Top of Records to process
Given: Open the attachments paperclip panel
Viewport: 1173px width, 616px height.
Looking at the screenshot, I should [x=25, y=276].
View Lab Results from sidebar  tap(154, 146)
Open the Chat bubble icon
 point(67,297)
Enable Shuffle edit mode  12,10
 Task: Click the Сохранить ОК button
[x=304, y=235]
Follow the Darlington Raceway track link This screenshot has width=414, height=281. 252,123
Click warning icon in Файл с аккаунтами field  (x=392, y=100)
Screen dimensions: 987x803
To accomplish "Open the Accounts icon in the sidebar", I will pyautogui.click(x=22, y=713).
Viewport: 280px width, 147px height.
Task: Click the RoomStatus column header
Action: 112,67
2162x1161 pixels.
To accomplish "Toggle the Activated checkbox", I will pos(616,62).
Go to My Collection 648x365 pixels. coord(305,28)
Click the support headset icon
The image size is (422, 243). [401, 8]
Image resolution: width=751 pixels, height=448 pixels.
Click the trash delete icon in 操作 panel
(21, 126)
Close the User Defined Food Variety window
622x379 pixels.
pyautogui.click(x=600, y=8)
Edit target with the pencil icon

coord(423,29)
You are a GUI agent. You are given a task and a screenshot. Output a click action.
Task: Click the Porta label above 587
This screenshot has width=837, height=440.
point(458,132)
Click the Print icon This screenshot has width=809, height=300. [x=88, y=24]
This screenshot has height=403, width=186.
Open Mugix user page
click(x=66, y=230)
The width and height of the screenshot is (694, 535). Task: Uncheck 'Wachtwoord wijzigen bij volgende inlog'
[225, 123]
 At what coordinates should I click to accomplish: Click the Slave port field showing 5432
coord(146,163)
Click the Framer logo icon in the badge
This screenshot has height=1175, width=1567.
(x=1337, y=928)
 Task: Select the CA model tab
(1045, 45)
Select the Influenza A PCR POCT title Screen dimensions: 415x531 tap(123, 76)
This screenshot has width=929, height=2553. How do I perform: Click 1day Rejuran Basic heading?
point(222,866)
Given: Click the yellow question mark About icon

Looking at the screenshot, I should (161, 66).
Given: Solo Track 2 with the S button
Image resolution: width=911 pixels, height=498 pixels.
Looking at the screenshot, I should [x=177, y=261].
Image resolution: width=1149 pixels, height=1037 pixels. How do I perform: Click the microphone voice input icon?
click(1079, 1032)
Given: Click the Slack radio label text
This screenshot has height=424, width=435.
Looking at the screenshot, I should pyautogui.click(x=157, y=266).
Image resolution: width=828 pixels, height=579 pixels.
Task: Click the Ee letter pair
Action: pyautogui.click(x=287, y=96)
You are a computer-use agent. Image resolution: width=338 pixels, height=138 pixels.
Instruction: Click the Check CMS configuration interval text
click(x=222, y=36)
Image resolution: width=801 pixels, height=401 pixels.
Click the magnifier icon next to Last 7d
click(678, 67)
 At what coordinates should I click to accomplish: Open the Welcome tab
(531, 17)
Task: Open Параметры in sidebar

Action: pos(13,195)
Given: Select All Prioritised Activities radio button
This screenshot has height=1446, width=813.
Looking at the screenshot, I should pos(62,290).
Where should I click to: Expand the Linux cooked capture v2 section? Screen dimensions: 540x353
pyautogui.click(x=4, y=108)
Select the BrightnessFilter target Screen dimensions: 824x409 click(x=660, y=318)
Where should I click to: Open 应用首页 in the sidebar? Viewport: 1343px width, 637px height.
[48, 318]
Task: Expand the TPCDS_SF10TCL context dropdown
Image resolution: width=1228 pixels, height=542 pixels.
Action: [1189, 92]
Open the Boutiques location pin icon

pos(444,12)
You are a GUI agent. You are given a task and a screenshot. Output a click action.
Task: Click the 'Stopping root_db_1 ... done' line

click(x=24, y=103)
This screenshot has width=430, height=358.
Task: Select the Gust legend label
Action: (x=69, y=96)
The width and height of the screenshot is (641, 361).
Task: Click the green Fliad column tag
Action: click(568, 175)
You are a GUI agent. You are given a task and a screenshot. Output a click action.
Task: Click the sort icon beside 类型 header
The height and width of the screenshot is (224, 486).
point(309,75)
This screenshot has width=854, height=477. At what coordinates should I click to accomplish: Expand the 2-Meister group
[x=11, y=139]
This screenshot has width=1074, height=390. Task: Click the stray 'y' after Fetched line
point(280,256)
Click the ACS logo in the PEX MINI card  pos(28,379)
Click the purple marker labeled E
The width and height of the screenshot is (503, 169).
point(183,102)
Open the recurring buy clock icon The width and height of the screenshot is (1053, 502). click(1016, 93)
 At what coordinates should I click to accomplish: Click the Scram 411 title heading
Bottom of Records to process
_What to produce_
Exactly as written, give the records again.

_Result of this task_
Given: Open the attachments paperclip panel
Viewport: 1173px width, 616px height.
Looking at the screenshot, I should [x=25, y=276].
View Lab Results from sidebar  tap(154, 146)
Open the Chat bubble icon
 point(67,297)
Enable Shuffle edit mode  12,10
 Task: Click the Сохранить ОК button
[x=304, y=235]
Follow the Darlington Raceway track link This screenshot has width=414, height=281. 252,123
Click warning icon in Файл с аккаунтами field  (x=392, y=100)
Screen dimensions: 987x803
To accomplish "Open the Accounts icon in the sidebar", I will pyautogui.click(x=22, y=713).
Viewport: 280px width, 147px height.
Task: Click the RoomStatus column header
Action: 112,67
2162x1161 pixels.
To accomplish "Toggle the Activated checkbox", I will pos(616,62).
Go to My Collection 648x365 pixels. coord(305,28)
Click the support headset icon
The image size is (422, 243). [401, 8]
Image resolution: width=751 pixels, height=448 pixels.
Click the trash delete icon in 操作 panel
(21, 126)
Close the User Defined Food Variety window
622x379 pixels.
pyautogui.click(x=600, y=8)
Edit target with the pencil icon

coord(423,29)
You are a GUI agent. You are given a task and a screenshot. Output a click action.
Task: Click the Porta label above 587
This screenshot has width=837, height=440.
point(458,132)
Click the Print icon This screenshot has width=809, height=300. [x=88, y=24]
This screenshot has height=403, width=186.
Open Mugix user page
click(x=66, y=230)
The width and height of the screenshot is (694, 535). Task: Uncheck 'Wachtwoord wijzigen bij volgende inlog'
[225, 123]
 At what coordinates should I click to accomplish: Click the Slave port field showing 5432
coord(146,163)
Click the Framer logo icon in the badge
This screenshot has height=1175, width=1567.
(x=1337, y=928)
 Task: Select the CA model tab
(1045, 45)
Select the Influenza A PCR POCT title Screen dimensions: 415x531 tap(123, 76)
This screenshot has width=929, height=2553. How do I perform: Click 1day Rejuran Basic heading?
point(222,866)
Given: Click the yellow question mark About icon

Looking at the screenshot, I should (161, 66).
Given: Solo Track 2 with the S button
Image resolution: width=911 pixels, height=498 pixels.
Looking at the screenshot, I should [x=177, y=261].
Image resolution: width=1149 pixels, height=1037 pixels. How do I perform: Click the microphone voice input icon?
click(1079, 1032)
Given: Click the Slack radio label text
This screenshot has height=424, width=435.
Looking at the screenshot, I should pyautogui.click(x=157, y=266).
Image resolution: width=828 pixels, height=579 pixels.
Task: Click the Ee letter pair
Action: pyautogui.click(x=287, y=96)
You are a computer-use agent. Image resolution: width=338 pixels, height=138 pixels.
Instruction: Click the Check CMS configuration interval text
click(x=222, y=36)
Image resolution: width=801 pixels, height=401 pixels.
Click the magnifier icon next to Last 7d
click(678, 67)
 At what coordinates should I click to accomplish: Open the Welcome tab
(531, 17)
Task: Open Параметры in sidebar

Action: pos(13,195)
Given: Select All Prioritised Activities radio button
This screenshot has height=1446, width=813.
Looking at the screenshot, I should pos(62,290).
Where should I click to: Expand the Linux cooked capture v2 section? Screen dimensions: 540x353
pyautogui.click(x=4, y=108)
Select the BrightnessFilter target Screen dimensions: 824x409 click(x=660, y=318)
Where should I click to: Open 应用首页 in the sidebar? Viewport: 1343px width, 637px height.
[48, 318]
Task: Expand the TPCDS_SF10TCL context dropdown
Image resolution: width=1228 pixels, height=542 pixels.
Action: [1189, 92]
Open the Boutiques location pin icon

pos(444,12)
You are a GUI agent. You are given a task and a screenshot. Output a click action.
Task: Click the 'Stopping root_db_1 ... done' line

click(x=24, y=103)
This screenshot has width=430, height=358.
Task: Select the Gust legend label
Action: (x=69, y=96)
The width and height of the screenshot is (641, 361).
Task: Click the green Fliad column tag
Action: click(568, 175)
You are a GUI agent. You are given a task and a screenshot. Output a click action.
Task: Click the sort icon beside 类型 header
The height and width of the screenshot is (224, 486).
point(309,75)
This screenshot has width=854, height=477. At what coordinates should I click to accomplish: Expand the 2-Meister group
[x=11, y=139]
This screenshot has width=1074, height=390. Task: Click the stray 'y' after Fetched line
point(280,256)
Click the ACS logo in the PEX MINI card  pos(28,379)
Click the purple marker labeled E
The width and height of the screenshot is (503, 169).
point(183,102)
Open the recurring buy clock icon The width and height of the screenshot is (1053, 502). click(1016, 93)
 At what coordinates should I click to accomplish: Click the Scram 411 title heading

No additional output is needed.